2017-07-28 12:53:09 | 日記

2017年7月27日(木)

 人間は栄華のうちに悟りを得ることはない。(詩篇49:21)

 אדם ביקר ולא יבין נמשל כבהמות נדמו׃

 成功、栄達、繁栄。自信、満足、おごり。高い所に立てば何もかもが見渡せます。人がみな小さく見えます。なるほど、世の中こういうものかと思います。爽快です。

 しかし、そのとき、彼には何も見えていないのです。真実は何ひとつ見えていません。目が眩んでいるからです。砕かれて、低くされて初めて見えるもの、それが真実です。目の曇りが取れて。

『朝の道しるべ』 P.220

***

 サタンは誘惑のクライマックスにおいて、イエスを高所に連れて行った。ここに記された、心の高みのことだったのだ。

 更に、悪魔はイエスを非常に高い山に連れて行き、世のすべての国々とその繁栄ぶりを見せて、「もし、ひれ伏してわたしを拝むなら、これをみんな与えよう」と言った。
 すると、イエスは言われた。「退け、サタン。『あなたの神である主を拝み、/ただ主に仕えよ』/と書いてある。」(マタイ 4:8-10)

***

 もう一つ、小島先生は詩篇49:21の前半だけを取り、後半を省略なさった。省略された部分には「屠られる獣に等しい」とある。きつい表現である。この部分の翻訳を並べてみる。

 「人間は栄華のうちに悟りを得ることはない。屠られる獣に等しい。」(新共同訳)

 「人は栄華のうちに長くとどまることはできない。滅びうせる獣に等しい。」(口語訳)
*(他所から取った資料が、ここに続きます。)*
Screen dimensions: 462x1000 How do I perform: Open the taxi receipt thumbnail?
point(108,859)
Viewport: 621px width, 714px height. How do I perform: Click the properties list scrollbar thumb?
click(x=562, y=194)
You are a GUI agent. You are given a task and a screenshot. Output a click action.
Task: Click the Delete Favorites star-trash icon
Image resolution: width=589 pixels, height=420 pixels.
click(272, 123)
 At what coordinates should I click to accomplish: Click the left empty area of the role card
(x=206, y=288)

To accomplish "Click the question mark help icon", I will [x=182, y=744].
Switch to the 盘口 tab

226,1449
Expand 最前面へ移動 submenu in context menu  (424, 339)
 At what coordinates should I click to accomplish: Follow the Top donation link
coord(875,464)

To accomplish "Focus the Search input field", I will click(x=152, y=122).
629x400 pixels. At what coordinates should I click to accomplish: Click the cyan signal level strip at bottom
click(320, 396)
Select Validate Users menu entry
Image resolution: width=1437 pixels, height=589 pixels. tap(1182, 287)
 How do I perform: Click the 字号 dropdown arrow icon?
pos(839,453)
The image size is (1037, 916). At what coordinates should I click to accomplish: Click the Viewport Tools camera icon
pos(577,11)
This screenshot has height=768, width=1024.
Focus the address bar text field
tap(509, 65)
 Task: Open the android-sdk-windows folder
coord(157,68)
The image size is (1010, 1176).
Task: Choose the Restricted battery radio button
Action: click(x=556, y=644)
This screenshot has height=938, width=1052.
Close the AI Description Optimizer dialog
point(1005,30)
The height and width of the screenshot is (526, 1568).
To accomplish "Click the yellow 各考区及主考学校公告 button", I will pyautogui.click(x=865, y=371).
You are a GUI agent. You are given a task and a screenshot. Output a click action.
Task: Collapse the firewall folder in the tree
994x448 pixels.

 「尊貴なかにありて暁(さと)らざる人は、ほろびうする獣のごとし。」(文語訳)

 旧約ヘブライ語の難しさが端的に察せられる。かつてドン・ハウランド牧師が「考えるな、感じよ」とブルース・リーみたいなことを言った所以であろう。選んで良いものなら、ここは新共同訳を取りたい。同訳による詩篇49全体を転記する。

***

 【指揮者によって。コラの子の詩。賛歌。】
諸国の民よ、これを聞け/この世に住む者は皆、耳を傾けよ
人の子らはすべて/豊かな人も貧しい人も。
わたしの口は知恵を語り/わたしの心は英知を思う。
わたしは格言に耳を傾け/竪琴を奏でて謎を解く。
災いのふりかかる日/わたしを追う者の悪意に囲まれるときにも/
どうして恐れることがあろうか 財宝を頼みとし、富の力を誇る者を。
神に対して、人は兄弟をも贖いえない。神に身代金を払うことはできない。
魂を贖う値は高く/とこしえに、払い終えることはない。
人は永遠に生きようか。墓穴を見ずにすむであろうか。
人が見ることは/知恵ある者も死に/無知な者、愚かな者と共に滅び/財宝を他人に遺さねばならないということ。
自分の名を付けた地所を持っていても/その土の底だけが彼らのとこしえの家/代々に、彼らが住まう所。
人間は栄華のうちにとどまることはできない。屠られる獣に等しい。

これが自分の力に頼る者の道/自分の口の言葉に満足する者の行く末。
陰府に置かれた羊の群れ/死が彼らを飼う。朝になれば正しい人がその上を踏んで行き/誇り高かったその姿を陰府がむしばむ。
しかし、神はわたしの魂を贖い/陰府の手から取り上げてくださる。
人に富が増し、その家に名誉が加わるときも/あなたは恐れることはない。
死ぬときは、何ひとつ携えて行くことができず/名誉が彼の後を追って墓に下るわけでもない。
命のある間に、その魂が祝福され/幸福を人がたたえても
彼は父祖の列に帰り/永遠に光を見ることはない。
人間は栄華のうちに悟りを得ることはない。屠られる獣に等しい。